Source passage =
Sent from my iPhone using Tapatalk


----------



## Jay2 (May 19, 2016)

I've had my Mistking for a few weeks now and love it. Comes on at the exact time set and mists for the exact duration.

The automated system is a life saver. If you're every out of town there's no need to worry about misting.

IMO it's worth the cost and can save a lot of time in the long run.


----------



## Boboluke (Apr 12, 2013)

I don't know of anyone with a MistKing that ever said it was not a worthwhile purchase.



Sent from my SM-N910P using Tapatalk


----------



## Pubfiction (Feb 3, 2013)

I have not seen very many people post about alternative misting strategies. You are welcome to try it and let us know how things work out. 

I would say that just because people don't complain about a product doesn't mean it's perfect or anything. For the longest time here people raved and channeled everyone over to jungle dawn LEDs. They weren't bad there were just options that were better IMHO and no one really broke down the pros and cons. It took alot of time and brave people but slowly the LEDs made for aquariums have gained acceptance here and many people just consider them to be a better option in most cases. 

Here is some food for thought.

Given entries =
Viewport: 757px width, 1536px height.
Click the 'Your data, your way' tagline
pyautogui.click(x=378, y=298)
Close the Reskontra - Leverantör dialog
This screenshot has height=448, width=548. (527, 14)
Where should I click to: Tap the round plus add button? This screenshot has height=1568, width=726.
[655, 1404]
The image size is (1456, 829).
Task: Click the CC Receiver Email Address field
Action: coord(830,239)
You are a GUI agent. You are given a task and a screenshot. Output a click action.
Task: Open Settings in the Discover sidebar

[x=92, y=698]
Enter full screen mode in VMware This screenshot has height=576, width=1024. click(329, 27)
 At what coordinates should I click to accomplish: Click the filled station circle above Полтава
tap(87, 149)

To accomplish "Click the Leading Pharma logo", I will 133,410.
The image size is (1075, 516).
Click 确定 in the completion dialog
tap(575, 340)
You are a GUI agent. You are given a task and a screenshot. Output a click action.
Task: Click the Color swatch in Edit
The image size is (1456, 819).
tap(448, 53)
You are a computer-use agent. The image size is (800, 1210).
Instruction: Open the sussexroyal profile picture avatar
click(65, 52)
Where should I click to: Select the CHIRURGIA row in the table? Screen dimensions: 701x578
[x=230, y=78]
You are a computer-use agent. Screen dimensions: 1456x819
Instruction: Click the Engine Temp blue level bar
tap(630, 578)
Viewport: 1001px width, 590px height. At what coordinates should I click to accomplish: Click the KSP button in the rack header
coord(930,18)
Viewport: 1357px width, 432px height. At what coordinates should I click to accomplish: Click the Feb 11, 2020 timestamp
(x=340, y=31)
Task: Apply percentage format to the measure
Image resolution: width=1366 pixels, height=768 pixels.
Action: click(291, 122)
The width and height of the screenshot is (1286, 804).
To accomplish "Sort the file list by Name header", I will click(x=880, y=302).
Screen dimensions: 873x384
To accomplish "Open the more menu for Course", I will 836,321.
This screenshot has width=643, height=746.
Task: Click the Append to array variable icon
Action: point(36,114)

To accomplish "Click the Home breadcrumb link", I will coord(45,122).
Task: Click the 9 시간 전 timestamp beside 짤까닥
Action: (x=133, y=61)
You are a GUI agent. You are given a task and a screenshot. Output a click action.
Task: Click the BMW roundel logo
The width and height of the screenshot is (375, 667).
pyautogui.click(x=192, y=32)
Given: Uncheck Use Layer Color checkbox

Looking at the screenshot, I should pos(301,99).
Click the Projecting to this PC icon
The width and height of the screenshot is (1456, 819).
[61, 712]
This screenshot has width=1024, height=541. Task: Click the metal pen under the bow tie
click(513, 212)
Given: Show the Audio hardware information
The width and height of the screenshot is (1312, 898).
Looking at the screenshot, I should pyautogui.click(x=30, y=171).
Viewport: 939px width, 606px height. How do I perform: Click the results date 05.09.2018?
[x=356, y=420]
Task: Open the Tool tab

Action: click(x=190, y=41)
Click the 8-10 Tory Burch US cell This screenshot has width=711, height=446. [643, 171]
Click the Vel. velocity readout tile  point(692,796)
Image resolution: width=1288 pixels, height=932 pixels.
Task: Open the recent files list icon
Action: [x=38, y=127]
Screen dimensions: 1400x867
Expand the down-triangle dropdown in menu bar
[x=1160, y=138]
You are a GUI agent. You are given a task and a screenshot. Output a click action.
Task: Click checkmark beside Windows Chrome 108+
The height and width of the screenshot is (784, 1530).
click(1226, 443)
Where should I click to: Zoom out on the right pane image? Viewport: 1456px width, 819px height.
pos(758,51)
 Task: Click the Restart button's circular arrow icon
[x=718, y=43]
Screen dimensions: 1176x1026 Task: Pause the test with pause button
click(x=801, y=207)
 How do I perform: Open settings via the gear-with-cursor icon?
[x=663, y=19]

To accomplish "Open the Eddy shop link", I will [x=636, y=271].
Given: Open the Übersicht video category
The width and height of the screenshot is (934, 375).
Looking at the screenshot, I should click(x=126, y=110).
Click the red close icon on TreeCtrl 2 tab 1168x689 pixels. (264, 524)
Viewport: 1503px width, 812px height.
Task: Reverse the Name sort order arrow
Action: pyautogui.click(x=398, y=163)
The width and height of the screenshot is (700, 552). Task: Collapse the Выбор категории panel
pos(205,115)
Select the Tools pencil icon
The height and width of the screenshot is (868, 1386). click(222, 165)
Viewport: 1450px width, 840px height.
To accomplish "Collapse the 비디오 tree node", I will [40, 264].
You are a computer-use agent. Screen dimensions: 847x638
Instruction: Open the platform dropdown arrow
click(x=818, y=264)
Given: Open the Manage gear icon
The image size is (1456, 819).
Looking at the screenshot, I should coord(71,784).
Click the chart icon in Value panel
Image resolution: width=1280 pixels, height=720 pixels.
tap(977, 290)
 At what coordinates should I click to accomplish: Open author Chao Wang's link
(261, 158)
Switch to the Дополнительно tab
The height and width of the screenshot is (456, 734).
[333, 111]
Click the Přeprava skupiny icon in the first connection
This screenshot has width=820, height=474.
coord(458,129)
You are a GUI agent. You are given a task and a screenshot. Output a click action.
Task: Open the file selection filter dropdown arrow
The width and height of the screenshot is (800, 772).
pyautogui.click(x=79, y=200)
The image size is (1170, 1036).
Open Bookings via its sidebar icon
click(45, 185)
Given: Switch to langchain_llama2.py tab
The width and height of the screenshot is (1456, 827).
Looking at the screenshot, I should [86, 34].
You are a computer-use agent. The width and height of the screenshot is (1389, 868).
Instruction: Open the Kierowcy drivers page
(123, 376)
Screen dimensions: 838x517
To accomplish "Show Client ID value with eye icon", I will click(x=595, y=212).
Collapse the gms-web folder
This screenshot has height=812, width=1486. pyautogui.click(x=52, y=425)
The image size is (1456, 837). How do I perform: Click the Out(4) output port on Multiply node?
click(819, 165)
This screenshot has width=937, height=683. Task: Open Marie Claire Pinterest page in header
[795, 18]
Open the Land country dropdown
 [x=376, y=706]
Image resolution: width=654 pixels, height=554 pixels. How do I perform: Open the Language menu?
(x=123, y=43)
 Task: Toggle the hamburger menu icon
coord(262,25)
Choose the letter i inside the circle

Stated exercise =
Write the next part of the MistKing misting forum thread above, picking up after its last sentence.

Response for this exercise =
First of all a mistking is a brand name for a diaphram pump that can push a higher PSI through a nozzle that puts out a fine mist. All the parts, can be bought as packages from other sellers that are not mist king, or from separate places for different uses. So what are you really paying mistking for? The answer is for the convenience of putting together a package that is targeted at our industry. This will save you time, just order it up and you are good to go. 

We are not discussing the merits of automated misting, we already know the advantages we are discussing the merits of using a higher pressure misting system vs a lower pressure misting system as that is what is being proposed by the original poster. 

It is my opinion that there an advantage to higher pressure misting largely in that the fine droplets tend to spread out more throughout the enclosure. 

However there is nothing wrong with lower pressure misting we know this because lots of people hand mist tanks with spray type misters without any problems.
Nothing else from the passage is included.